Déversement du pipeline Keystone: une pièce utilisée au Canada serait en cause

Près de 800 000 litres de pétrole albertain se sont déversés dans des champs agricoles au Dakota du Sud, en novembre dernier, en raison d’une fuite du pipeline Keystone.
Photo: Associated Press Près de 800 000 litres de pétrole albertain se sont déversés dans des champs agricoles au Dakota du Sud, en novembre dernier, en raison d’une fuite du pipeline Keystone.

La fuite récente de 800 000 litres de pétrole albertain du pipeline Keystone, au Dakota du Sud, pourrait avoir été causée par une pièce censée servir à éviter les bris de ce type de tuyau. Cet équipement est d’ailleurs couramment utilisé au Canada, mais les entreprises ne sont pas tenues d’en informer l’ONE, a appris Le Devoir.

Le 16 novembre dernier, TransCanada a annoncé la fermeture temporaire de son pipeline Keystone, en raison de la fuite de 5000 barils de pétrole des sables bitumineux, soit près de 800 000 litres. L’entreprise a alors entamé une opération de nettoyage, tout en réparant la conduite, afin de reprendre les livraisons de brut albertain au Texas.

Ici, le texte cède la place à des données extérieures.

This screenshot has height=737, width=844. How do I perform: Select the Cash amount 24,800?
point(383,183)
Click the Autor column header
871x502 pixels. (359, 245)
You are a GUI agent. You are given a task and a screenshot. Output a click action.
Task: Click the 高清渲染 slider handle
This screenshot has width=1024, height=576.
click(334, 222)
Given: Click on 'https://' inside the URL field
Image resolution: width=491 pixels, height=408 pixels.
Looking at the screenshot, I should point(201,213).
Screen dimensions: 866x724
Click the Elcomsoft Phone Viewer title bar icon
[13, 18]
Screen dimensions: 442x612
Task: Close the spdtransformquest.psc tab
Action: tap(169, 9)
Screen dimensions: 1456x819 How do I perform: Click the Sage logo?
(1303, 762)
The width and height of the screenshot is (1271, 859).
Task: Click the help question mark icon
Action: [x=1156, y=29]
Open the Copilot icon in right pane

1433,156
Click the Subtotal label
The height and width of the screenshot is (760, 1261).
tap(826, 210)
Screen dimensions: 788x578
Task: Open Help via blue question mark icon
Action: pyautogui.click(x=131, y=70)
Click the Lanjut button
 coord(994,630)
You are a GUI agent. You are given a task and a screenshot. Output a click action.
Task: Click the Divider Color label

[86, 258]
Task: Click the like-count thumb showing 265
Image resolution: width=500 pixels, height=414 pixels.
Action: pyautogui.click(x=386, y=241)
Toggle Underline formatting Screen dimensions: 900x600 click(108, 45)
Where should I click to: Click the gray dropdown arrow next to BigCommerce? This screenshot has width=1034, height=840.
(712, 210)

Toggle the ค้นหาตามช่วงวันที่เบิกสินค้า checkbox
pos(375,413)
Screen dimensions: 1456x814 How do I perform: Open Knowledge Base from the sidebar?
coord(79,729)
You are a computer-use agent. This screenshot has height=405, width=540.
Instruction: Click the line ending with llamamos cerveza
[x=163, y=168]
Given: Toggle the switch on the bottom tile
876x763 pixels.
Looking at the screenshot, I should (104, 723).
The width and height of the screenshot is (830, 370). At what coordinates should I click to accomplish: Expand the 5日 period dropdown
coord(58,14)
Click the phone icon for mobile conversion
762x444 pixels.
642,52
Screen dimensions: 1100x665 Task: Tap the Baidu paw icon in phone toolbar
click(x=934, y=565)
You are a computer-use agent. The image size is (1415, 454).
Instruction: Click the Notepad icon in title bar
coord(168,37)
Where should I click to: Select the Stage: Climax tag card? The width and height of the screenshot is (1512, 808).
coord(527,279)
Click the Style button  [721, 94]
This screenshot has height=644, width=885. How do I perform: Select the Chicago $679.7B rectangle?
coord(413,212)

Qu’est-ce qui a pu provoquer une nouvelle fuite sur ce pipeline, construit il y a moins de 10 ans ?

Selon un rapport préliminaire produit par la Pipeline and Hazardous Materials Safety Administration (PHMSA), les dommages à la conduite et à son enveloppe protectrice pourraient avoir été causés par l’installation, en 2008, de « poids ». Ceux-ci sont conçus pour stabiliser et ancrer le pipeline dans les zones où la présence d’eau peut le faire bouger. C’est le cas par exemple des milieux humides.

Visiblement au fait des problèmes que pourraient poser ces équipements censés permettre de réduire les risques de bris, la PHMSA (chargée de faire appliquer la réglementation sur les pipelines aux États-Unis) suggère d’ailleurs à TransCanada d’analyser les autres « poids » le long de son pipeline de 4300 kilomètres.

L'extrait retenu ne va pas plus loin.